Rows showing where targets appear
::::::::
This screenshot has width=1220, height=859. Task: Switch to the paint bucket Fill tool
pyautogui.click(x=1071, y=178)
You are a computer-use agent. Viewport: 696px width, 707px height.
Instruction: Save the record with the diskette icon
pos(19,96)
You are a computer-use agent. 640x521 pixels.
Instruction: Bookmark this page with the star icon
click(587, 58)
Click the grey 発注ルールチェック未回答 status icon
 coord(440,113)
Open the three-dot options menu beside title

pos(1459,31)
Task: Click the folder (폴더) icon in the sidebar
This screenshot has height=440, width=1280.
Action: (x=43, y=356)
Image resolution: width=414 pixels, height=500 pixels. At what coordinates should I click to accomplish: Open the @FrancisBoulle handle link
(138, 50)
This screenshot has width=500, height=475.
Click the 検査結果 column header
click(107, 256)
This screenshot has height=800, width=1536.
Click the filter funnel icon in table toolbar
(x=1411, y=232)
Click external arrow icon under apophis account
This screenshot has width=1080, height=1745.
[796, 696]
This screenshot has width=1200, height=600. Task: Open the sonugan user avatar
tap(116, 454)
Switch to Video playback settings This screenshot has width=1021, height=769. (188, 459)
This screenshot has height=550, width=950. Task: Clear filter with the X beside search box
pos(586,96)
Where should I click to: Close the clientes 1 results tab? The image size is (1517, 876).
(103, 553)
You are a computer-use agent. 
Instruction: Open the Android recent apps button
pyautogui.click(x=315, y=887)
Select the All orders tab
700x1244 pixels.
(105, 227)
::::::::
### What the exercise asks
Rewrite every line of the material above as a Markdown table with the columns "No." and "Line," numbering the rows in order and omitting blank lines.

### Correct output
| No. | Line |
|---|---|
| 1 | This screenshot has width=1220, height=859. Task: Switch to the paint bucket Fill tool |
| 2 | pyautogui.click(x=1071, y=178) |
| 3 | You are a computer-use agent. Viewport: 696px width, 707px height. |
| 4 | Instruction: Save the record with the diskette icon |
| 5 | pos(19,96) |
| 6 | You are a computer-use agent. 640x521 pixels. |
| 7 | Instruction: Bookmark this page with the star icon |
| 8 | click(587, 58) |
| 9 | Click the grey 発注ルールチェック未回答 status icon |
| 10 |  coord(440,113) |
| 11 | Open the three-dot options menu beside title |
| 12 | pos(1459,31) |
| 13 | Task: Click the folder (폴더) icon in the sidebar |
| 14 | This screenshot has height=440, width=1280. |
| 15 | Action: (x=43, y=356) |
| 16 | Image resolution: width=414 pixels, height=500 pixels. At what coordinates should I click to accomplish: Open the @FrancisBoulle handle link |
| 17 | (138, 50) |
| 18 | This screenshot has width=500, height=475. |
| 19 | Click the 検査結果 column header |
| 20 | click(107, 256) |
| 21 | This screenshot has height=800, width=1536. |
| 22 | Click the filter funnel icon in table toolbar |
| 23 | (x=1411, y=232) |
| 24 | Click external arrow icon under apophis account |
| 25 | This screenshot has width=1080, height=1745. |
| 26 | [796, 696] |
| 27 | This screenshot has width=1200, height=600. Task: Open the sonugan user avatar |
| 28 | tap(116, 454) |
| 29 | Switch to Video playback settings This screenshot has width=1021, height=769. (188, 459) |
| 30 | This screenshot has height=550, width=950. Task: Clear filter with the X beside search box |
| 31 | pos(586,96) |
| 32 | Where should I click to: Close the clientes 1 results tab? The image size is (1517, 876). |
| 33 | (103, 553) |
| 34 | You are a computer-use agent.  |
| 35 | Instruction: Open the Android recent apps button |
| 36 | pyautogui.click(x=315, y=887) |
| 37 | Select the All orders tab |
| 38 | 700x1244 pixels. |
| 39 | (105, 227) |